Supercomputing at the Edge Takes Wing at SC14 Show in New Orleans

by George Millington

There’s nothing remotely like it at the SC14 supercomputing show in New Orleans.

A supercomputer the size of a window air-conditioning unit, it glows an otherworldly orange. And it points the way to the future of supercomputing at the edge of the network, that is, the point where data gets generated.

That’s a future where every mobile-phone cell tower instantly processes data as it’s being uploaded or downloaded. A future where  a compact cluster on a drone or airplane instantly analyzes data on weather, troop movements or the impact of a natural disaster – without the plane needing to return to base to download its findings.

Orange Silicon Valley has built a compact supercomputer using NVIDIA Tegra K1 mobile processors.

“Think of this as landscape computing,” said Soumik Sinharoy, of Orange Silicon Valley, the innovation arm of telecoms giant Orange, which has developed the system together with Silicon Valley startup Reneo, and Echostreams, a systems platform provider. “This is computing on the very edge of the network, where the data’s being collected, even if it’s being collected far away.”

At the system’s heart are 96 NVIDIA Jetson TK1 embedded-computing development kits, built on  NVIDIA Tegra K1, the world’s fastest mobile processor. The processor’s GPU is based on NVIDIA’s Kepler architecture, which is used in many of the world’s fastest supercomputing clusters that are the focus of the annual supercomputing conference.

This system can offer one petaflop of computing power per standard rack outfitted with 4,000 TK1s per rack unit. And it can provide twice the efficiency of the world’s top supercomputer, China’s Tinanhe-2, when upgraded with ultra-low latency RapidIO fabric. That joins multiple nodes at up to 16 gigabytes a second, with far greater speed and efficiency than enabled by PCI Express or Ethernet technologies.

Orange, along with Reneo, showed a demonstration of image-classification using deep learning running in near real time on the GPU cores in the Tegra K1 processors. This kind of high-performance, compact image classification system could one day be a standard for mobile supercomputing.

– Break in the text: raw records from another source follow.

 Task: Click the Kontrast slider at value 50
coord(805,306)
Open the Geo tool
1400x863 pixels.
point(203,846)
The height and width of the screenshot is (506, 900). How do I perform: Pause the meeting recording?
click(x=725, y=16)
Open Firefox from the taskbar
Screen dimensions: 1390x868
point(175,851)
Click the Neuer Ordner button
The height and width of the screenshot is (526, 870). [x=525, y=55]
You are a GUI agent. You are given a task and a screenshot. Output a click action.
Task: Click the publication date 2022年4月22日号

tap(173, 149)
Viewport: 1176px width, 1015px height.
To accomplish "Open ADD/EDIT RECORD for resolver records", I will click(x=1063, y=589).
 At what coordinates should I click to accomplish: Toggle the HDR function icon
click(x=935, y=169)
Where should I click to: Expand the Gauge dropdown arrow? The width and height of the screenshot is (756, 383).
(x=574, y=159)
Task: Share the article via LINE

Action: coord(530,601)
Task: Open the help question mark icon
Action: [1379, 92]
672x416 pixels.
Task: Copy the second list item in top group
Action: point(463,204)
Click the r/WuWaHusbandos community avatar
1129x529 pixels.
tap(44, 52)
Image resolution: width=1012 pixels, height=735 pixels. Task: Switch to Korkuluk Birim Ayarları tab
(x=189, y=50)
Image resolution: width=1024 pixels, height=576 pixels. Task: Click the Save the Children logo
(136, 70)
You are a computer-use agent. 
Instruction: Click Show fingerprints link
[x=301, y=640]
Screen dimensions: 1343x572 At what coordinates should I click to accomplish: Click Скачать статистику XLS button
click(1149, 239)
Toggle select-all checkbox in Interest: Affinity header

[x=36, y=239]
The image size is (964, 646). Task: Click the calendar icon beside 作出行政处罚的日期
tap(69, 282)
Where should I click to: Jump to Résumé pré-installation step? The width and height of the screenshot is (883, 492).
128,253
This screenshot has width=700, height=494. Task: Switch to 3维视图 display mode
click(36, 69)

The system’s ability to process one terabyte of data in under six minutes is enabled by a robust parallel runtime environment, plus a hardware stack comprising 96 terabytes of POSIX-compliant parallel storage, 30 teraflops  of peak computing capability and a cross-section bandwidth of 96 gigabytes a second. And it consumes less than 1,400 watts of power—about that of a window-fit air conditioning unit.

Jag Bolaria, an analyst at the Linley Group, sees huge potential for the system.

“By integrating a large volume of low-power GPUs in a server rack at scale, this industry first creates a clear path to massive cloud-based clusters for analytics and gaming. This achievement means developing large clusters with low latency and massive scalability is finally possible. This architecture delivers—in an energy- and latency-efficient manner—remarkable computing horsepower ….” he said.